[Challenges]
1. According to the passage on behavioral RTI, how many Common Core standards are there for grade-5 students in mathematics?
2. Pick up the passage on behavioral RTI after its final sentence and keep writing it.

[Excerpt to read]
If your staff accepts that behavioral skills are as important as academic skills…
If your staff are truly committed to all students learning at high levels (and you recognize that needs in behavioral skills are preventing some students from meeting expectations) …
If your staff recognize that they’re the answer they’ve been waiting for when it comes to the teaching and learning of behavioral skills …
If you’ve “done” behavioral RTI before and want to do it better or revitalize your system of supports, then follow these six steps.
Identify the most critical skills
Just as we must do when answering Question 1 of PLC at Work™ for academic skills, we start by identifying the most critical academic skills, habits, and attributes that students must master and display to be successful in school, college, career, and life. These behavioral skills go beyond the social skills that commonly make up a school’s acronymed mottos (e.g., respect, responsibility, safety) to include the mindsets, learning strategies, self-disciplines, and academic behaviors necessary to navigate within social learning environments and to solve cognitive tasks. Perhaps staffs should begin by defining what a successful student looks like, in regard to behaviors. Or perhaps staffs should reflect upon those behavioral skills that are most often lacking and that most contribute to difficulties. (Please consider including all stakeholders: certificated and classified staff, parents, and students in this planning.) These skills might be important habits related to organization, grit, self-advocacy, time management, or executive functioning.
The first step is identifying those behaviors most critical to achieving at high levels. One more thought: while we can certainly identify too many skills, I would suggest that three terms may not adequately represent the behaviors required of a productive citizen. Recall that there are 42 Common Core standards for grade-10 students in English-language arts and 26 Common Core standards for grade-5 students in mathematics (most of which have multiple parts and can be unpacked into several substandards). If behaviors are, in fact, as critical as academics, perhaps we can justify identifying more than three essentials.

[Rows of pointing data]

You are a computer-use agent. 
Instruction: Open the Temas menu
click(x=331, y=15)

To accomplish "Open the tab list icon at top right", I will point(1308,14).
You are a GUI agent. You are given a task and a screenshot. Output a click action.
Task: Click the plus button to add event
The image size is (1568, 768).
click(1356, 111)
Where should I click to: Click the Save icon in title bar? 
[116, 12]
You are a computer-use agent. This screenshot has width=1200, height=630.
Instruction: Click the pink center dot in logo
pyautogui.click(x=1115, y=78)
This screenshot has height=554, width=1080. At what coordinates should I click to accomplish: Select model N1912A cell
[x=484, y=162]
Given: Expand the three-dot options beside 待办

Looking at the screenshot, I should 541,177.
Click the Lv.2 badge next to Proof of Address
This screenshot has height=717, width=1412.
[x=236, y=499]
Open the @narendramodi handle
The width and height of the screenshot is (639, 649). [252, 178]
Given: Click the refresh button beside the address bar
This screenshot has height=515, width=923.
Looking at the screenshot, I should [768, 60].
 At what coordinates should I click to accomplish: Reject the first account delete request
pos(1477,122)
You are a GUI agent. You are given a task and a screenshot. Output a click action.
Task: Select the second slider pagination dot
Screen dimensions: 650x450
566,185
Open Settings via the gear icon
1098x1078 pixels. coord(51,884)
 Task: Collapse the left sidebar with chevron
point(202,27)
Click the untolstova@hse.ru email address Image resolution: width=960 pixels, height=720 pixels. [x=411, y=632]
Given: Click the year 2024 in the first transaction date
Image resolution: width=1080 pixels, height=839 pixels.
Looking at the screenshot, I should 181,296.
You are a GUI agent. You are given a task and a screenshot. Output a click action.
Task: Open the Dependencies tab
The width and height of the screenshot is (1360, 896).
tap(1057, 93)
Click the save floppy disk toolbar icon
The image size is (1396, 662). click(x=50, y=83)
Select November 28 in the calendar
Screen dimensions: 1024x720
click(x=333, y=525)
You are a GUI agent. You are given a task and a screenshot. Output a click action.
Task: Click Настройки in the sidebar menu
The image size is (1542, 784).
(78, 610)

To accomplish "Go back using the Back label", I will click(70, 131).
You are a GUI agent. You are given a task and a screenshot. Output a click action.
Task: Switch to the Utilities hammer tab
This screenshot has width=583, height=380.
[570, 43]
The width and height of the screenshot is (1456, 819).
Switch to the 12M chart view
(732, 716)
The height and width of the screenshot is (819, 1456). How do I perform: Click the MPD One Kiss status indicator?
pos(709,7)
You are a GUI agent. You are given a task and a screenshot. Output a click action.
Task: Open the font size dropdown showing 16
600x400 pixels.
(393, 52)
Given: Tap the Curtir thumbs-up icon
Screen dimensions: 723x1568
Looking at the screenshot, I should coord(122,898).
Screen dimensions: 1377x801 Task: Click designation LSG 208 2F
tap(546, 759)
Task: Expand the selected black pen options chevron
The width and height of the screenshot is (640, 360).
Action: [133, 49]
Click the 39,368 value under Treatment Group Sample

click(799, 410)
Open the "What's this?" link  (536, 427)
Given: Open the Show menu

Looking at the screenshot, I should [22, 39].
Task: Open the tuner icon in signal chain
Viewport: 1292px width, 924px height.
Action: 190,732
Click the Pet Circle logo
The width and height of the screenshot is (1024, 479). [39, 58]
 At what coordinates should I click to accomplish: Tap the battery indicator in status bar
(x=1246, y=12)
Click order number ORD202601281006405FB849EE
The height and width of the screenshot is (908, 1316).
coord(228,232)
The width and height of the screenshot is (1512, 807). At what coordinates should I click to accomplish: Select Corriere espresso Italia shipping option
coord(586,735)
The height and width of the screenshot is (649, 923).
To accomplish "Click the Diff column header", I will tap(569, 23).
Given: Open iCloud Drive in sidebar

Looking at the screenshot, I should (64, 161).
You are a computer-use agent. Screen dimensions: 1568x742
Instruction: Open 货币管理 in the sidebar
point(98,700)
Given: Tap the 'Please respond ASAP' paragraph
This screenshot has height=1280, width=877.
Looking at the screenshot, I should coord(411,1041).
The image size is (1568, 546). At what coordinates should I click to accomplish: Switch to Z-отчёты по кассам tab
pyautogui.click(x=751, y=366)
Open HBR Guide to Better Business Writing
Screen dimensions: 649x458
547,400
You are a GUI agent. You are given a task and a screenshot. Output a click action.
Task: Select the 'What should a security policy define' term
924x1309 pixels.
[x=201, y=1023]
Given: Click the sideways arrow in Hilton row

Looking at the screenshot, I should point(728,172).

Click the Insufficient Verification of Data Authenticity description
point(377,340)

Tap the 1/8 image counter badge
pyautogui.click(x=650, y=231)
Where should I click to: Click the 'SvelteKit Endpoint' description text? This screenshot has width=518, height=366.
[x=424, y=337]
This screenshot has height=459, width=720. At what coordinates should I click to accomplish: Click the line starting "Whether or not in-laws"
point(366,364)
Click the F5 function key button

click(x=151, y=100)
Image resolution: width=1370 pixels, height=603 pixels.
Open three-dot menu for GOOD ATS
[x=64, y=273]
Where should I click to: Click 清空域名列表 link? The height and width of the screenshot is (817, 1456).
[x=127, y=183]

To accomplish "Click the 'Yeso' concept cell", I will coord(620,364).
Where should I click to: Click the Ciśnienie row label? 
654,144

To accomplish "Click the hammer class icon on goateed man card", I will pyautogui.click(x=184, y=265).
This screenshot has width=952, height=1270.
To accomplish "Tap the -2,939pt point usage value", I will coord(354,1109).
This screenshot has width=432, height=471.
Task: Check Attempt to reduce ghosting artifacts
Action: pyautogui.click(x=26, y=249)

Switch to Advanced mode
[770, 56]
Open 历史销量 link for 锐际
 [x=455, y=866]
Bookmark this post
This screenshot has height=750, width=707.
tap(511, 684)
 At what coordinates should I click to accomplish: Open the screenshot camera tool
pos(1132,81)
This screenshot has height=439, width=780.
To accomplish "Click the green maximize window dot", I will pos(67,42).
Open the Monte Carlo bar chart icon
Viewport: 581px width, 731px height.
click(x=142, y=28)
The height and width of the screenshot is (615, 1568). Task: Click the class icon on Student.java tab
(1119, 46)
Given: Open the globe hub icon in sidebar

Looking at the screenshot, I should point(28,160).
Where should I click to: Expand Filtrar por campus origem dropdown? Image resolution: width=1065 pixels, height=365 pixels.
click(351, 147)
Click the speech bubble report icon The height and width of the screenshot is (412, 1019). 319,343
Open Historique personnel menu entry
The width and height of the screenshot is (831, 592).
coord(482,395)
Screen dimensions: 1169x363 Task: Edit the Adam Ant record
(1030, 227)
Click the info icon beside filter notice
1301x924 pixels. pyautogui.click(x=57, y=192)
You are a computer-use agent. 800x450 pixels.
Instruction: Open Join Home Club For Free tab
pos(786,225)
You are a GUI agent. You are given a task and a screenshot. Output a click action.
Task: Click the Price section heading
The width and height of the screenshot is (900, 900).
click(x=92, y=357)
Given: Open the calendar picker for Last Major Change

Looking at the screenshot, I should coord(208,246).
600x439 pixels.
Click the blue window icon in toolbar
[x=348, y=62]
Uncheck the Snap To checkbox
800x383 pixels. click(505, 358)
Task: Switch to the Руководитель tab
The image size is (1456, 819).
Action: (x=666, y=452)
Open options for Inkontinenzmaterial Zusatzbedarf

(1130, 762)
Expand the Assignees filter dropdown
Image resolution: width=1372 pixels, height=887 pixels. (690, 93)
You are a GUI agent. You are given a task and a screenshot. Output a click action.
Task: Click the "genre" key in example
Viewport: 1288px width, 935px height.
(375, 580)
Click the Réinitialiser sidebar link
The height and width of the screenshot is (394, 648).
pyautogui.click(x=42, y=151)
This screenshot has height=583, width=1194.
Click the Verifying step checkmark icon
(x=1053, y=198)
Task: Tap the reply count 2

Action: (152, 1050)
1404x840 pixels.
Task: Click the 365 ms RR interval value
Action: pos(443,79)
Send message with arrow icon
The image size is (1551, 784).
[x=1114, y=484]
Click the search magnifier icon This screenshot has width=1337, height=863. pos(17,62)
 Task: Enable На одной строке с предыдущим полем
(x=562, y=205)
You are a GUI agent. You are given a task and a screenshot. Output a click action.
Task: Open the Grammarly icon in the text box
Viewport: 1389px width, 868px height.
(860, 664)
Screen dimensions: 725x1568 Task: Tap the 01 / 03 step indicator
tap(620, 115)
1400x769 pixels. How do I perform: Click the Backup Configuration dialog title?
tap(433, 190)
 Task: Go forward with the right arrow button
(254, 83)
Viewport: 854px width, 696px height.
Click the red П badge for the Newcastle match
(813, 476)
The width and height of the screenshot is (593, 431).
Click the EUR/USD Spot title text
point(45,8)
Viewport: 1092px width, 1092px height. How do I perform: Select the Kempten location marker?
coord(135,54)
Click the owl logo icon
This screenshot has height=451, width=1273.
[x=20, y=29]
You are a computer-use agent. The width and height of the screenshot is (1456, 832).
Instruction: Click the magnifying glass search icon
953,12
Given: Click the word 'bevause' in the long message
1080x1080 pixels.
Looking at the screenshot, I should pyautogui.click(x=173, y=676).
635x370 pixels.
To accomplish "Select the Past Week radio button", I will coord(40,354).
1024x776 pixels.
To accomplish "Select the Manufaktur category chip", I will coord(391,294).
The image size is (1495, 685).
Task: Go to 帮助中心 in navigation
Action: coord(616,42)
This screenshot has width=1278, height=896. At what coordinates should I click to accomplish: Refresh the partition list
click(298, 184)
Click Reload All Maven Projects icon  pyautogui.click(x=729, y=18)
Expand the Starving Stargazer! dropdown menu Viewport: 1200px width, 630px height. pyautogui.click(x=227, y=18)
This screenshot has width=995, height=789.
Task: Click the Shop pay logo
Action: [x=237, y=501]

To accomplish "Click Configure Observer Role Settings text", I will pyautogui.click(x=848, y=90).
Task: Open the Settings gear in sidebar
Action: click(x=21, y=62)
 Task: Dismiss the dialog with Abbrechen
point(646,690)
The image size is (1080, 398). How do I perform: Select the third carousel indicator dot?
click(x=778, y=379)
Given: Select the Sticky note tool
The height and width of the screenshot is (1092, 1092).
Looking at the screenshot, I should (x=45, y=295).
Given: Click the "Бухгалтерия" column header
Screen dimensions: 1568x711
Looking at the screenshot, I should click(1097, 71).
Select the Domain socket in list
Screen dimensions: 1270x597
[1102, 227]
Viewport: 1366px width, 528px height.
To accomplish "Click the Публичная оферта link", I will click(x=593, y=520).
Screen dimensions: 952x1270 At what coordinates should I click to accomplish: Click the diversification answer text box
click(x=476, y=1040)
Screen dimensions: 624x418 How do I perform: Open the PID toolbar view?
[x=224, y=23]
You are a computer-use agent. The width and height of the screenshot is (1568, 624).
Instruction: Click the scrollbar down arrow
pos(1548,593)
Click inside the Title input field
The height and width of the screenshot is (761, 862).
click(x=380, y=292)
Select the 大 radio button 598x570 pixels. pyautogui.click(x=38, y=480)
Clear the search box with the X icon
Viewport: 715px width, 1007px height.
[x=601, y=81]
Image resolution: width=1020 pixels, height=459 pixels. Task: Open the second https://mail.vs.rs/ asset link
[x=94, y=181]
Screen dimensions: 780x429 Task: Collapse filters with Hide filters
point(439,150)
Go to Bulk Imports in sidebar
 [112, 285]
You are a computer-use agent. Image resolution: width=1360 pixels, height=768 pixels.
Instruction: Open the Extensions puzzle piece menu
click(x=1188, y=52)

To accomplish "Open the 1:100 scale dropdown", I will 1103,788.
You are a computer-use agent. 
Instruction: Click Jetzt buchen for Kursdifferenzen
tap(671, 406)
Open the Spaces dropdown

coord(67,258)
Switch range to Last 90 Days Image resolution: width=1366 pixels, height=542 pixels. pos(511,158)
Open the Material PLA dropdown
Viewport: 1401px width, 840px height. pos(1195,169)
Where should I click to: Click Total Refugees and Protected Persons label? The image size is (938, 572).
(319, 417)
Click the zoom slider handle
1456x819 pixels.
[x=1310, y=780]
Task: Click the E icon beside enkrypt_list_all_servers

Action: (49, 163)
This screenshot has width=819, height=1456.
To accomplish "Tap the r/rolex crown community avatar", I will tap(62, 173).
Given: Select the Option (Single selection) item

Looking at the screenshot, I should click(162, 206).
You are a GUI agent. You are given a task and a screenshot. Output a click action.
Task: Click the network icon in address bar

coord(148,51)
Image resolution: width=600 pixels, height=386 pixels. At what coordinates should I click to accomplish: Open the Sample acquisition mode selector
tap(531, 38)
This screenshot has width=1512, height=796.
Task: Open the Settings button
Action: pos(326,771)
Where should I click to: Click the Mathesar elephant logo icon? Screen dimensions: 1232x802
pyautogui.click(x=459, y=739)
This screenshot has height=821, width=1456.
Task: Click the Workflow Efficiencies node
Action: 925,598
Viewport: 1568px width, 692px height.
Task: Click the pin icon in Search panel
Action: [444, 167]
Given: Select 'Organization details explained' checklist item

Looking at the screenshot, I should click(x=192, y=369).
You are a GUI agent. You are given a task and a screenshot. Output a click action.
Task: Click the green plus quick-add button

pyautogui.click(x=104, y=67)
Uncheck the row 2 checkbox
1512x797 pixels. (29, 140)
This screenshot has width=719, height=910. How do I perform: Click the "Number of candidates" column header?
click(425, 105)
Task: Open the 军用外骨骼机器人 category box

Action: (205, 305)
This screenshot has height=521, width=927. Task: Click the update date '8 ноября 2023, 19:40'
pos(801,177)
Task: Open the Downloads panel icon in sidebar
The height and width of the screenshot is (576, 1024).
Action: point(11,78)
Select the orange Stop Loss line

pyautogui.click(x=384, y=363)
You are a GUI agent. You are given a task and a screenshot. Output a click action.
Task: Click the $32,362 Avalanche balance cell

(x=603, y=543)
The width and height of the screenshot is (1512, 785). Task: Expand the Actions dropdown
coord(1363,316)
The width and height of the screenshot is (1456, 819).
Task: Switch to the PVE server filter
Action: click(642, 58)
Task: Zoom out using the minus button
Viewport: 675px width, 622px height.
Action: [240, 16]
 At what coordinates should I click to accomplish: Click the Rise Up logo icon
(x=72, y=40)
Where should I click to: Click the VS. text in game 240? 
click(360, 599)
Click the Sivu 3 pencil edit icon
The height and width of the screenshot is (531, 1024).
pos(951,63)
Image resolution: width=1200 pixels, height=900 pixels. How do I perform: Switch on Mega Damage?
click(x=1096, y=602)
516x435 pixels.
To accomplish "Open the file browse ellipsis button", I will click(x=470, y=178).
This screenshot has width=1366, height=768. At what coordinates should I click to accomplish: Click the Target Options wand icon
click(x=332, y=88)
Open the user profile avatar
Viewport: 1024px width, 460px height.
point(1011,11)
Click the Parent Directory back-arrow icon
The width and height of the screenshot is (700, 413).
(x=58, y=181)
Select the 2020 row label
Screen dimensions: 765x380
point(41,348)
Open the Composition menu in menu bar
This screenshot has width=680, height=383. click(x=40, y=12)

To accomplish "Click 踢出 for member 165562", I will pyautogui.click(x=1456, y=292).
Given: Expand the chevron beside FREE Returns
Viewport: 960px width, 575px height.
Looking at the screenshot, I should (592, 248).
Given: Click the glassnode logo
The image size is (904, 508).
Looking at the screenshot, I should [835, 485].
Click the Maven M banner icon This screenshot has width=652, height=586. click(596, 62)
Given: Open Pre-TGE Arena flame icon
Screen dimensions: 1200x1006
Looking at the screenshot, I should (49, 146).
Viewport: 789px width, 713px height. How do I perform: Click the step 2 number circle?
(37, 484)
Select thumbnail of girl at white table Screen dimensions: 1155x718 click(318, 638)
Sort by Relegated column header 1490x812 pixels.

[Answers]
1. There are 26.

2.
Define and make sense of skills
Question 1 is not sufficiently addressed by identifying essentials. We must also clearly and consistently (among all staff, all grade levels, all content areas) define what it looks like and sounds like when behavioral skills are appropriately displayed. Please consider the consequences of different sets of expectations, procedures, practices, and routines between staff and classrooms. Students, even in early elementary grades, rarely spend their entire day with one adult. Asking students to remember the rules of several different “bosses” is not a recipe for success. So, define and communicate what the successful practice and display of behavioral skills means—and make sure that all staff and students are on the same page.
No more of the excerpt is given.